● **EXERCISE DETAILS**: Print every line below exactly. Skip the pictures.

● **MATERIALS PROVIDED**:
· · · · · · ·
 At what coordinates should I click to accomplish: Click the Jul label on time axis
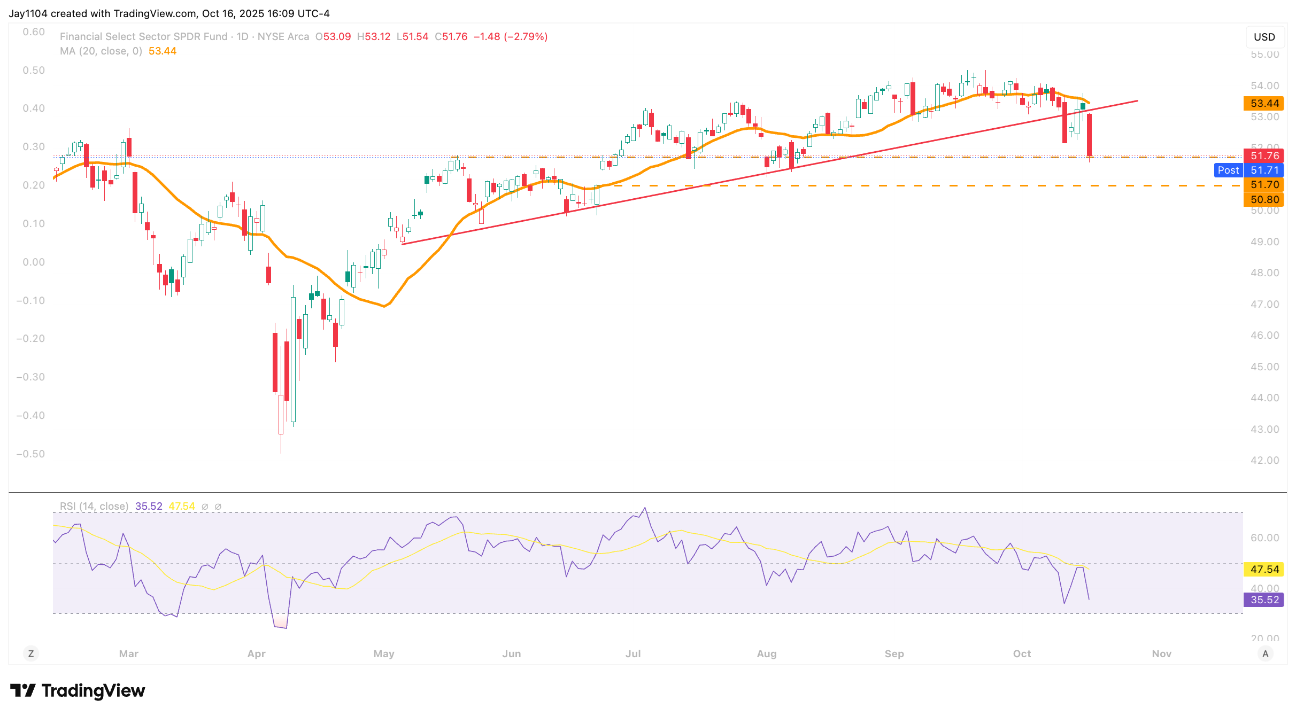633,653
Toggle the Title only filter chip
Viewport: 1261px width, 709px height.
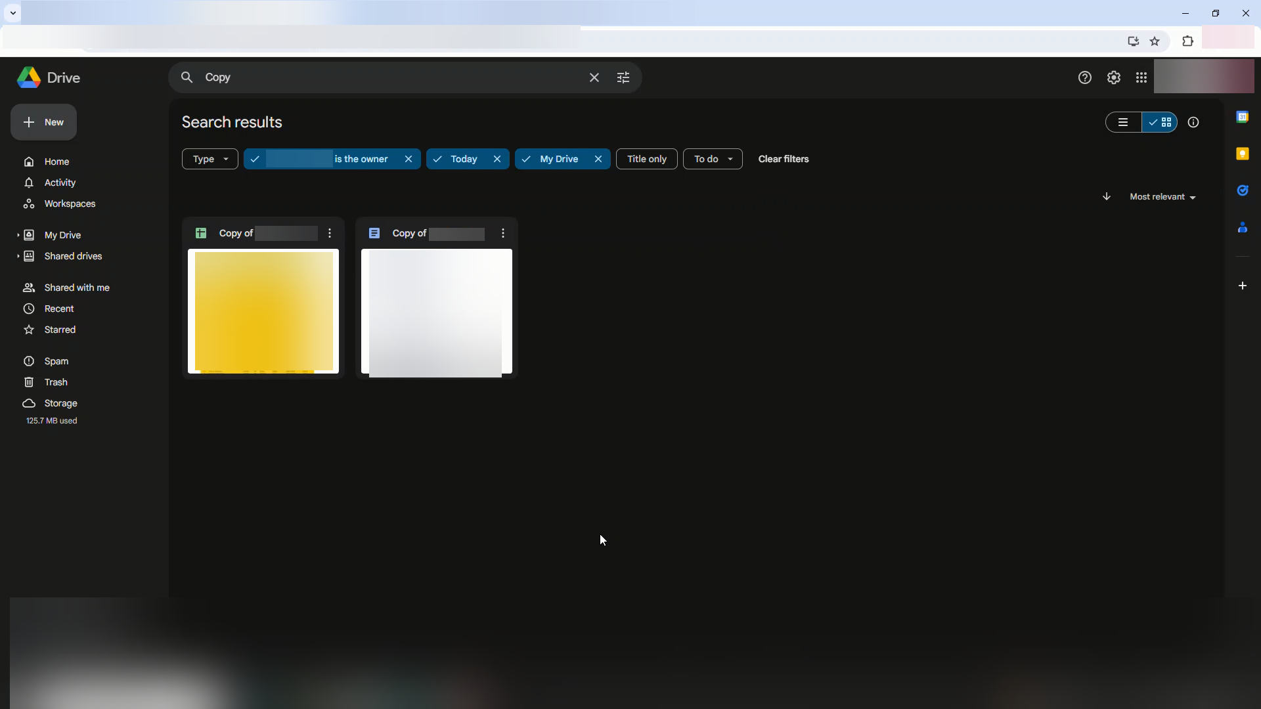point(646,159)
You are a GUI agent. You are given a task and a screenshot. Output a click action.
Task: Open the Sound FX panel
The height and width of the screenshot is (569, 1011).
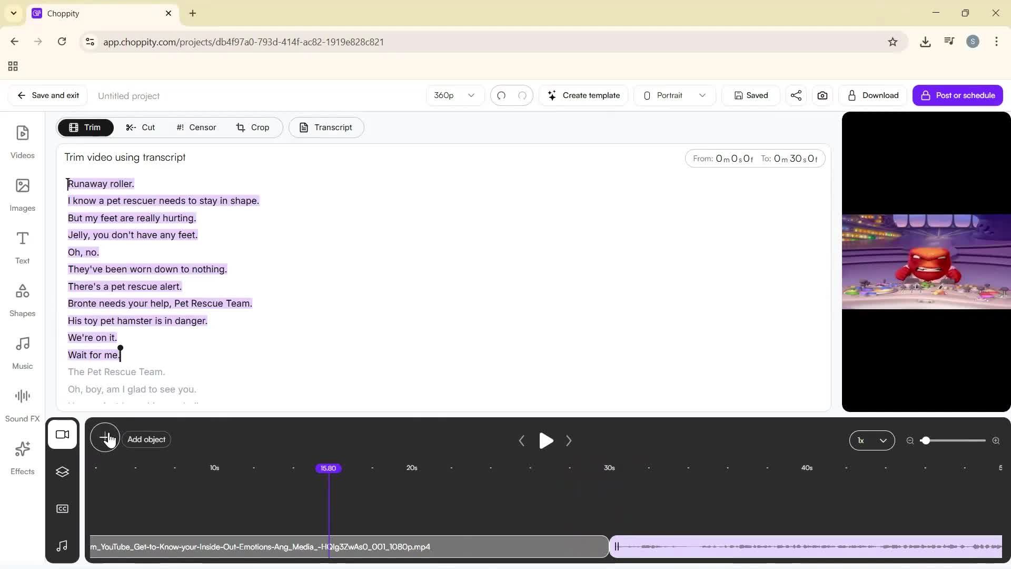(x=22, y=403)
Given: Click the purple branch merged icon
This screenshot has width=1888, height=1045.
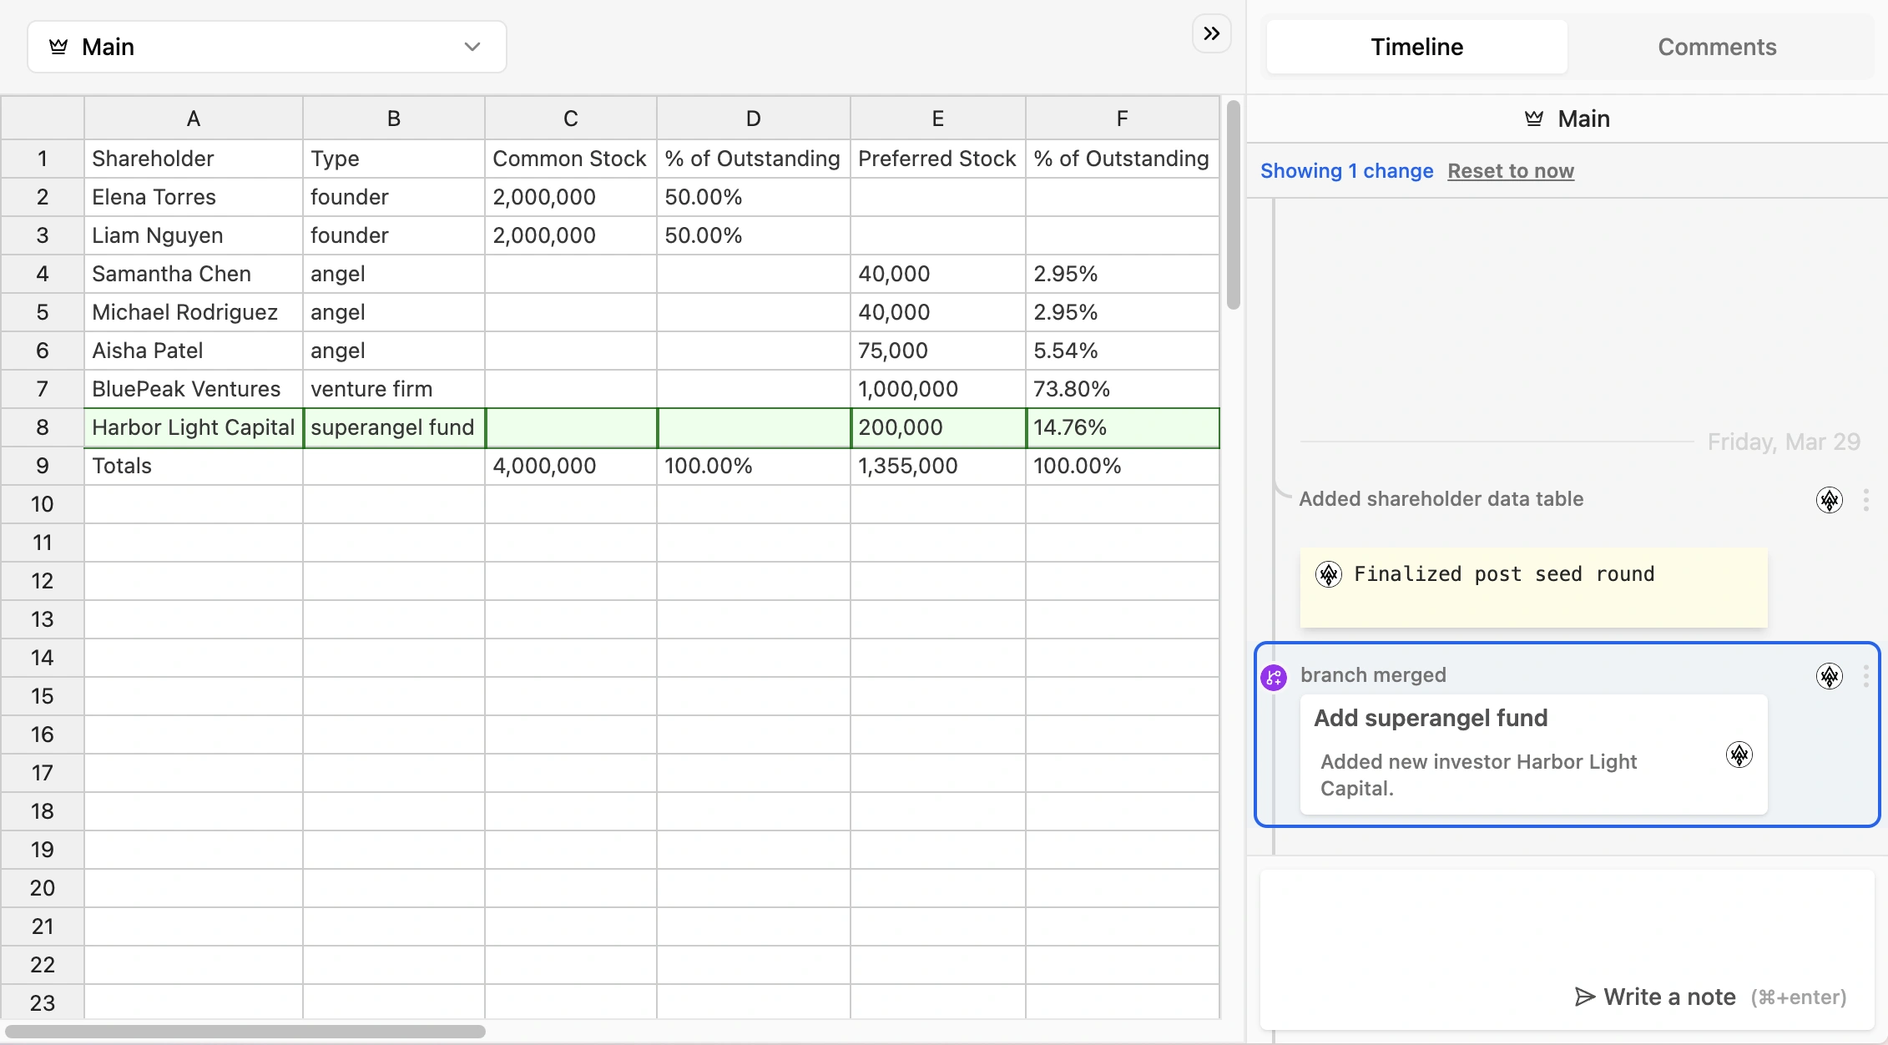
· · · · · · ·
● **SOLUTION TO THIS PROBLEM**:
 At what coordinates should I click to accomplish: Click the Jul label on time axis
633,653
Toggle the Title only filter chip
Viewport: 1261px width, 709px height.
point(646,159)
You are a GUI agent. You are given a task and a screenshot. Output a click action.
Task: Open the Sound FX panel
The height and width of the screenshot is (569, 1011).
(x=22, y=403)
Given: Click the purple branch merged icon
This screenshot has width=1888, height=1045.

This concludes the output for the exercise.